George Kadianakis wrote:
> Nick Mathewson <nickm@xxxxxxxxxxxxxx> writes:
> 
>> [ text/plain ]
>> Hi!  I thought I'd write this up while it was fresh in my mind.  It
>> could be used as an alternative method to the current proposed client
>> authentication mechanism.  We could implement both, or just this, or
>> just the other.
>>
>> My description here will be a bit terser than we'd want in a proper
>> proposal, but I wanted to share it.
>>
>> This design is based on George Kadianakis's client authentication
>> design; it won't make sense unless you've read it.
>>
> 
> OK people,
> 
> I have a more mature torspec branch now for your eyes and only.  Please
> see branch `prop224_client_auth_4` in my torspec repo:
>        https://gitweb.torproject.org/user/asn/torspec.git/log/?h=prop224_client_auth_4
> 
> The changes are based on the feedback and discussion on this thread.
> 
> The only real changes from `prop224_client_auth_3` is that it increases
> the max descriptor size to 50k, and it removes the username/password
> intro-level authorization.
> 
> Please let me know of anything that seems off, or anything that can make
> the proposal more readable. Otherwise, we should merge this upstream and
> move forward with fixing the already merged prop224 HSDir code.
> 
> Thanks!

It is very good. The hard limit raised to 50k is justified, and
excellent to remove the username/password intro-level authorization.

I would like to state, since I seen it in older posts on this thread,
that I dislike the idea of generating at client side low entropy ed25519
key pairs based on simple passwords.

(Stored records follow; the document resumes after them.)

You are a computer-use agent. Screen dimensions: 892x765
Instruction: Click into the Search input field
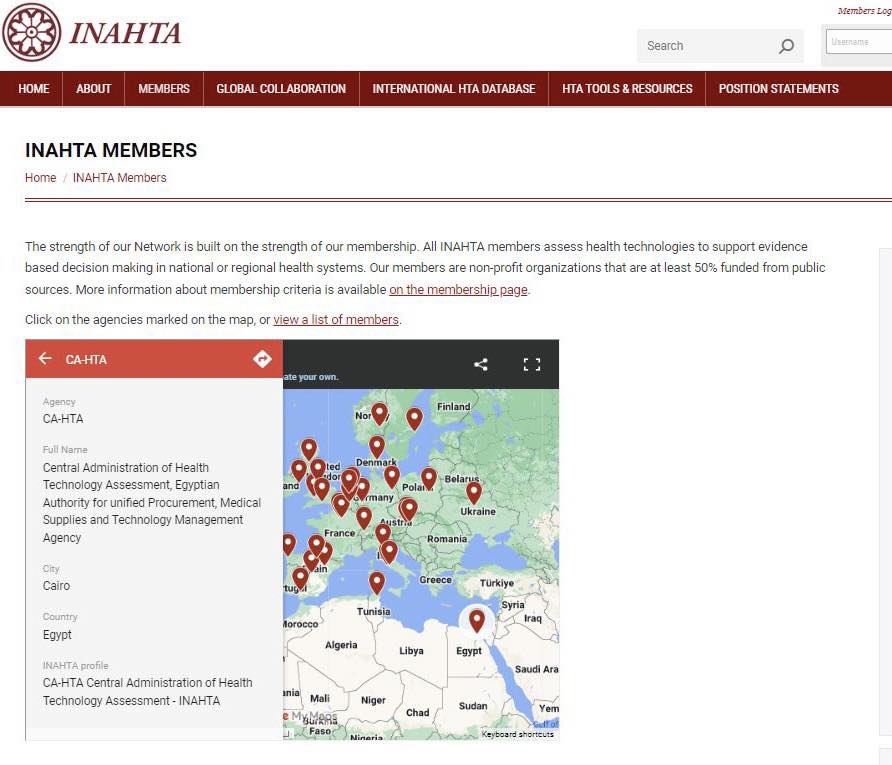click(x=705, y=46)

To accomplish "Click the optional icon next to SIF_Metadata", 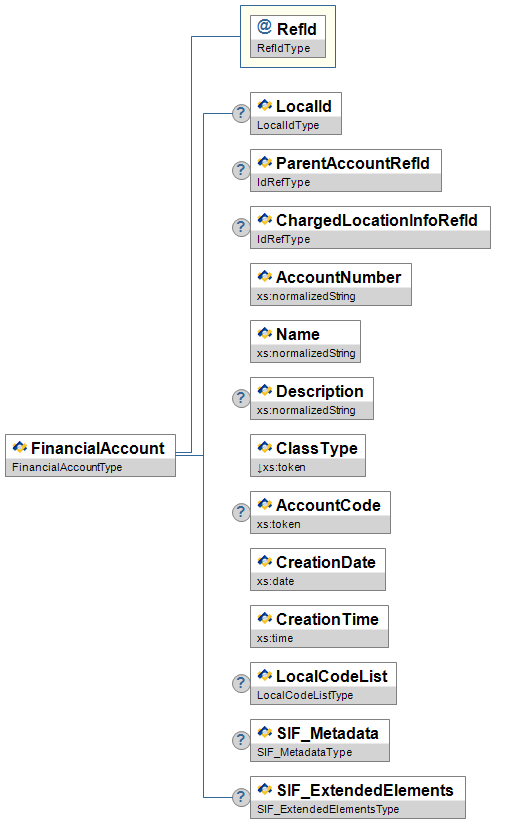I will 241,740.
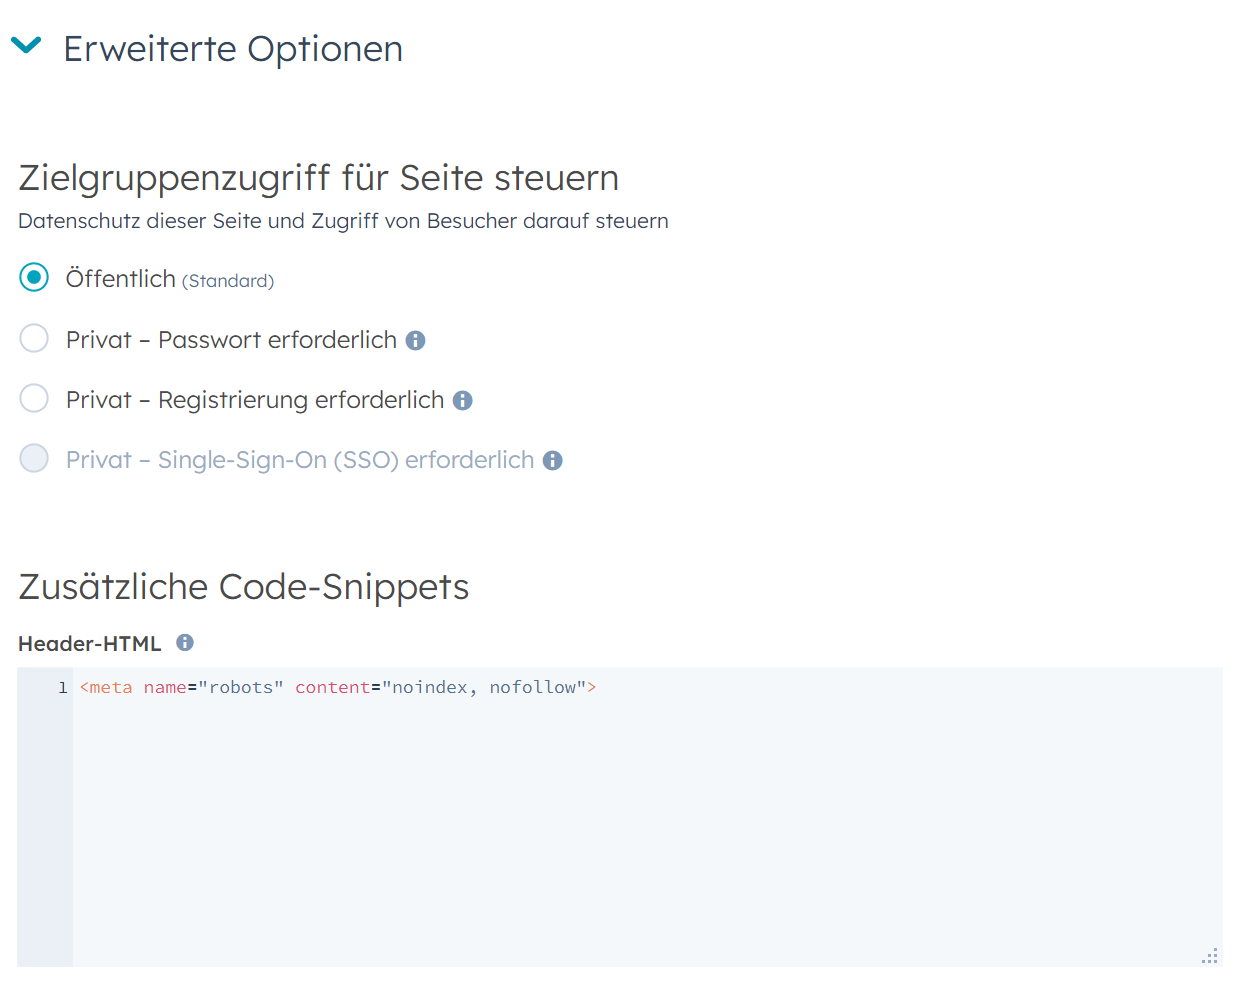Click line number 1 in editor gutter
1247x988 pixels.
(62, 688)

It may sound simple and good from
UX point of view, but we are decreasing the security of a very secure
auth scheme with it and enabling an over-the-hand practice that keys
come from client to HS and not vice-versa.

My 2 cents here are that keys should always be generated randomly by the
HS server, and distributed to clients (I think it's over the hand for
the HS server to use keys generated by clients, because the purpose is
for the HS server to secure itself against _everyone_ except some
users). For this I am thinking of a very simple tool, that reads the
auth-client data file in $DataDirectory/ that will just show a table like:

[ADD A CLIENT]
HS | client | pubkey | privkey | notes| actions             | date
                                       [revoke] [change key]

(of course available in console mode also with keyboard shortcuts for
commands)

Since we have no real reason to see the privkey of a client ever again
at the HS server side (unless the client loses it, but in this case we
regenerate fresh keys for security reasons), client privkeys can not be
written to disk at HS server side.

For saved authorized clients we display "******" on privkey column. When
a client is added, highlight the row with red or something signaling
privkey distribution phase and only keep the keys in RAM. After the
privkey has been copied and user checked a box with 2 confirmation
dialogs that state something like "I have distributed the key to the
client and i understand that it will be permanently deleted, and I could
need to regenerate the key for this client if he didn't get it." save
the pubkey, client name, etc to file and permanently delete the privkey.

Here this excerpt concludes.